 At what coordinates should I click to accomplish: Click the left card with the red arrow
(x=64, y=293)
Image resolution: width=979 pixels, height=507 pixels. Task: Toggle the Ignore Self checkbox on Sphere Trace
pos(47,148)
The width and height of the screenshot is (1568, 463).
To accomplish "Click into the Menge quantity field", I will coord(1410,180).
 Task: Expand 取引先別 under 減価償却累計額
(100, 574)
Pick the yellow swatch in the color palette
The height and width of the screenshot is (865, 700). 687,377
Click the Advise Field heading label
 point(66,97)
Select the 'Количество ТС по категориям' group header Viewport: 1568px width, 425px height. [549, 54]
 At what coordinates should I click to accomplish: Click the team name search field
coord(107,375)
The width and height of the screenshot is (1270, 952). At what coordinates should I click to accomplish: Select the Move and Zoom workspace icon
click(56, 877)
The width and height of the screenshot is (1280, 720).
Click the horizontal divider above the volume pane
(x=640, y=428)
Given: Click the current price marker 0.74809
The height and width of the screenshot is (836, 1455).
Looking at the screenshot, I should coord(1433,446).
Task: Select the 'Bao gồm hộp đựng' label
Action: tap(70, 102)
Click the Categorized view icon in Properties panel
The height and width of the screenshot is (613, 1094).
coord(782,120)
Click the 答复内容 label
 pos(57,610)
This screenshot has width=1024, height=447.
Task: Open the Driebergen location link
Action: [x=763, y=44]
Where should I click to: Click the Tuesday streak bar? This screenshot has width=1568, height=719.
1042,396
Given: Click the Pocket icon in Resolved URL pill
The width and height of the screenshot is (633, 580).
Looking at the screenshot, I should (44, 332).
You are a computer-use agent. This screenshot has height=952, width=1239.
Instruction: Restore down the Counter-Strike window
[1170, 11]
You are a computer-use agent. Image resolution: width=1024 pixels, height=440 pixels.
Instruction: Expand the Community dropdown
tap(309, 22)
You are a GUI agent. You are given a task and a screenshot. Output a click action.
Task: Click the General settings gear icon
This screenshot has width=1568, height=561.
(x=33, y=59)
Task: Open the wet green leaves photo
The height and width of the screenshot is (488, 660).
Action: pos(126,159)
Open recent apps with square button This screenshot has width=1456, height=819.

::::::::::

▶ BRIEF
Put every line of the material above into a Markdown table with two columns, Row and Line, numbering the rows in order and leaving out any blank lines.

▶ EXERCISE ANSWER
| Row | Line |
|---|---|
| 1 |  At what coordinates should I click to accomplish: Click the left card with the red arrow |
| 2 | (x=64, y=293) |
| 3 | Image resolution: width=979 pixels, height=507 pixels. Task: Toggle the Ignore Self checkbox on Sphere Trace |
| 4 | pos(47,148) |
| 5 | The width and height of the screenshot is (1568, 463). |
| 6 | To accomplish "Click into the Menge quantity field", I will coord(1410,180). |
| 7 |  Task: Expand 取引先別 under 減価償却累計額 |
| 8 | (100, 574) |
| 9 | Pick the yellow swatch in the color palette |
| 10 | The height and width of the screenshot is (865, 700). 687,377 |
| 11 | Click the Advise Field heading label |
| 12 |  point(66,97) |
| 13 | Select the 'Количество ТС по категориям' group header Viewport: 1568px width, 425px height. [549, 54] |
| 14 |  At what coordinates should I click to accomplish: Click the team name search field |
| 15 | coord(107,375) |
| 16 | The width and height of the screenshot is (1270, 952). At what coordinates should I click to accomplish: Select the Move and Zoom workspace icon |
| 17 | click(56, 877) |
| 18 | The width and height of the screenshot is (1280, 720). |
| 19 | Click the horizontal divider above the volume pane |
| 20 | (x=640, y=428) |
| 21 | Given: Click the current price marker 0.74809 |
| 22 | The height and width of the screenshot is (836, 1455). |
| 23 | Looking at the screenshot, I should coord(1433,446). |
| 24 | Task: Select the 'Bao gồm hộp đựng' label |
| 25 | Action: tap(70, 102) |
| 26 | Click the Categorized view icon in Properties panel |
| 27 | The height and width of the screenshot is (613, 1094). |
| 28 | coord(782,120) |
| 29 | Click the 答复内容 label |
| 30 |  pos(57,610) |
| 31 | This screenshot has width=1024, height=447. |
| 32 | Task: Open the Driebergen location link |
| 33 | Action: [x=763, y=44] |
| 34 | Where should I click to: Click the Tuesday streak bar? This screenshot has width=1568, height=719. |
| 35 | 1042,396 |
| 36 | Given: Click the Pocket icon in Resolved URL pill |
| 37 | The width and height of the screenshot is (633, 580). |
| 38 | Looking at the screenshot, I should (44, 332). |
| 39 | You are a computer-use agent. This screenshot has height=952, width=1239. |
| 40 | Instruction: Restore down the Counter-Strike window |
| 41 | [1170, 11] |
| 42 | You are a computer-use agent. Image resolution: width=1024 pixels, height=440 pixels. |
| 43 | Instruction: Expand the Community dropdown |
| 44 | tap(309, 22) |
| 45 | You are a GUI agent. You are given a task and a screenshot. Output a click action. |
| 46 | Task: Click the General settings gear icon |
| 47 | This screenshot has width=1568, height=561. |
| 48 | (x=33, y=59) |
| 49 | Task: Open the wet green leaves photo |
| 50 | The height and width of the screenshot is (488, 660). |
| 51 | Action: pos(126,159) |
| 52 | Open recent apps with square button This screenshot has width=1456, height=819. |